Floods affect 77 lakh in Bihar but relief shelters can house only 12k people

Radheshyam Prasad, 63, a resident of flood-hit Baikunthpur block in Gopalganj district in Bihar, spends his time resting at a makeshift bamboo structure under a polythene sheet as his home remains flooded.

On July 26, a group of social workers came to him and handed him 5 kg of flattened rice. Since then, no one has reached him. With his grain stock at home damaged in the floodwaters and the government machinery missing from the scene, the poor man battles a severe crisis for survival. He is now entirely at the mercy of other villagers.

The condition of Buchun Manjhi from Bankati village in the district is no different. His entire food stuff, clothing and beds got wet after floodwaters inundated his village. He now helplessly looks for relief, which is nowhere in sight.

The plight of Nand Kishore Mahto, a resident of Paru block in Muzaffarpur district, is worse. He has been forced to live on a river embankment, along with other villagers, for over a fortnight as his mud home got damaged due to floods in his village.

Hapless villagers are finding survival a big challenge with each passing day. Flood victims, angered by the lack of relief from the administration, have resorted to blocking roads, staging protests and assaulting officials.

Last week, villagers raided the Bandara block headquarters in Muzaffarpur district and assaulted the block officials who were holding a meeting. In another incident, flood victims attacked a police team in the Sakra block of the same district for not being provided relief.

There are also several reports of victims blocking national highways, road traffic and shouting slogans against the government, highlighting the desperation among villagers.

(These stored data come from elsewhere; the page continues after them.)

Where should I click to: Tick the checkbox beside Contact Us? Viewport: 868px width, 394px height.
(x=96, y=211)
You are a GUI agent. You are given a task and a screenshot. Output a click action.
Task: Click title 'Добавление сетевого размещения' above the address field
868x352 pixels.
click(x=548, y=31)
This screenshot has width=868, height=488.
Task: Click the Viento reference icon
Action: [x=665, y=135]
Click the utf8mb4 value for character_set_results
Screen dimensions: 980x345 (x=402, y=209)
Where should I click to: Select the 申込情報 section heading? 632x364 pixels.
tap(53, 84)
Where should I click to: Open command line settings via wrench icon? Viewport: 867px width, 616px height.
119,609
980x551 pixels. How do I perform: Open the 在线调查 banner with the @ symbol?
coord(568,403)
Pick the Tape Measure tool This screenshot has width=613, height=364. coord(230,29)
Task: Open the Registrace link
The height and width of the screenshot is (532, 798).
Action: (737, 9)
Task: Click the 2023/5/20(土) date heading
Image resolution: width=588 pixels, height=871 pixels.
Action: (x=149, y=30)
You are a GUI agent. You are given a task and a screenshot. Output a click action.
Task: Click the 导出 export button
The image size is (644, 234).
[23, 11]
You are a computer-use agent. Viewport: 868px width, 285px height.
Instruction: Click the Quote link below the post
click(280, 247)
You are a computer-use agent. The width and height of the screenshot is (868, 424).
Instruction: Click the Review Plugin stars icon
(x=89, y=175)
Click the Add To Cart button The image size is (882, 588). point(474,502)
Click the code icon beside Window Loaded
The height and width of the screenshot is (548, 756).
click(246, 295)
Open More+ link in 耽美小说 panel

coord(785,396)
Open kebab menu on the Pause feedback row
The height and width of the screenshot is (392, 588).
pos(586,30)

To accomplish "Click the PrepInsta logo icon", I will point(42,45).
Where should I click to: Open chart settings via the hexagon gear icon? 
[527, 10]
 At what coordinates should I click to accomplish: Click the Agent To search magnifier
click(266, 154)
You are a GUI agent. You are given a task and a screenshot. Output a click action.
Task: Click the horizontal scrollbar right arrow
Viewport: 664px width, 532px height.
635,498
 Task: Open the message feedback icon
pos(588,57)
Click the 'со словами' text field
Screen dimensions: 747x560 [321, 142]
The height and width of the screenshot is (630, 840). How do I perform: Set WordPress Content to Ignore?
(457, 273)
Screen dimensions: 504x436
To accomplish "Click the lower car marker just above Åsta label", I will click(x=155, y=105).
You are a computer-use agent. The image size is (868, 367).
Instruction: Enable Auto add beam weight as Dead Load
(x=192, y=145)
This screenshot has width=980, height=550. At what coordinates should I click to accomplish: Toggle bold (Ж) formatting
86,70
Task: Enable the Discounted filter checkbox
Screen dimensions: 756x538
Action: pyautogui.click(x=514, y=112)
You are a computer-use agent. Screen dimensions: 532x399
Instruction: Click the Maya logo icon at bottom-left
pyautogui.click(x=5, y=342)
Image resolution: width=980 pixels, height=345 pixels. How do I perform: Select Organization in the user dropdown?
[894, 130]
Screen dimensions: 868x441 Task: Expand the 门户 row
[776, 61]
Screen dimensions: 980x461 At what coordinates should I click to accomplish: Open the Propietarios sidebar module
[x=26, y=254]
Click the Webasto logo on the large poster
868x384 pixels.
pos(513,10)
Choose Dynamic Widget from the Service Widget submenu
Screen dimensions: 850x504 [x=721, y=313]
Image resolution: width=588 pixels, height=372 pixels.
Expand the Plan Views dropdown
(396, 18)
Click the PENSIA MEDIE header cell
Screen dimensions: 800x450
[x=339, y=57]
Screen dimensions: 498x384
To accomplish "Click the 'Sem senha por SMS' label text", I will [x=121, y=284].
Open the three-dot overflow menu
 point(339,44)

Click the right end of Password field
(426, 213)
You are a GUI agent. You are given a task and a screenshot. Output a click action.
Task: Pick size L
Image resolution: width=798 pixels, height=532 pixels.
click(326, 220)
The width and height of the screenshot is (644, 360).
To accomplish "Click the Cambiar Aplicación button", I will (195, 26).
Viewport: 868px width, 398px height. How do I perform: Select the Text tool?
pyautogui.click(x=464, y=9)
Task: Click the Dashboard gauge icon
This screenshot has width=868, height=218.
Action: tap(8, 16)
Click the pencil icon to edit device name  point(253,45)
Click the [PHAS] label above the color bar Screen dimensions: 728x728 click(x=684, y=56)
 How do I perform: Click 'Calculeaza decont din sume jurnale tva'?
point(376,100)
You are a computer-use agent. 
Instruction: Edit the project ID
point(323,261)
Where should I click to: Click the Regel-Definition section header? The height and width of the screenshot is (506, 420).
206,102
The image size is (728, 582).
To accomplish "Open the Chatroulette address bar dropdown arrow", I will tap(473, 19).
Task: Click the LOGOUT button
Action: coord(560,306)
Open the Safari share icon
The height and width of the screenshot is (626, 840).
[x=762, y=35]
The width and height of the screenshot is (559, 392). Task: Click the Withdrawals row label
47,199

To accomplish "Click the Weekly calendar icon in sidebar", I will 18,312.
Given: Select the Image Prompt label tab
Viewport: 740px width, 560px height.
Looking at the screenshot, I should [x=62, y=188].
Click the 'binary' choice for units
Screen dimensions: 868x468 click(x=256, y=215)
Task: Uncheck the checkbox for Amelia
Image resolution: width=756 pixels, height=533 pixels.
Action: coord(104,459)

Floods are nothing new to Bihar, but this year, people have been pushed over the edge because the natural disaster struck when they were already stressed trying to grapple with the restrictions imposed to deal with another calamity — Covid-19. The coronavirus claimed 474 lives and infected more than 90,000 people till August 12.

In their battle for survival amid floods, villagers have been treating the Covid-19 protocol — wearing face masks, maintaining social distancing — with disdain.

As floodwaters rise, not only are they fleeing homes in crowded boats but also staying together at temporary shelter camps they have themselves set up along river banks, railway lines and national highways.

“Villagers stayed in their homes, but floods have forced them into cramped makeshift shelters, increasing the risk of the coronavirus spreading. The government has no plan to save the lives of the villagers,” said flood expert Bhagwan Pathak, coordinator of Kosi Consortium, an NGO.

According to him, the only priority for villagers right now is to save themselves from flood and hunger. “Coronavirus is the last thing on their mind. If they have to follow social distancing while using boats, it will take them months to vacate flooded villages since the number of boats are few,” said Pathak.

“Given the norms for physical distancing, fewer people have to be accommodated in a shelter. Hence, a greater number of shelter construction needs to be promoted aggressively,” said a report titled ‘Overlapping Hazards, Increased Risk—Need for Immediate Action’.

The report, authored by Eklavya Prasad and Nirmalya Choudhary working with water campaigns Megh Pyne Abhiyan and Vikas Anvesh, respectively, had suggested that the state government should work on shelters keeping in view the need for physical distancing amid Covid-19 and ensure access to safe drinking water and sanitation.

Meanwhile, the crisis on the ground is getting severe. “If we are alive, it is only due to the mercy of God. The government has no time for us, while political parties are busy chalking out strategies to win elections,” said Ramakant Sharma, a flood victim.

Assembly elections in Bihar are scheduled to be held in October.

The state government, however, says that it has been proactive in providing relief. “The disaster management department is alert to the prevailing flood situation in the state and sensitive to the plight of the flood victims. We have set up seven relief camps, where a total of 12,449 flood victims have taken shelter. In addition, 1,121 community kitchens have also been set up to provide food to flood victims,” said state disaster management department additional secretary Ramchandra Du.

The number of people provided relief by the state administration is minuscule, given that Du’s own department has said that over 77 lakh people in 1,271 panchayats across 16 districts of Bihar have been affected by floods. The report also states that more than 5.47 lakh people have been evacuated from flooded homes.

“The report is self-explanatory. When only 12,449 people out of the total 77 lakh affected population are taking shelter in government-owned relief camps, that means the remaining population is taking cover elsewhere in shelters they have arranged themselves,” an NGO official said, not wanting to be named.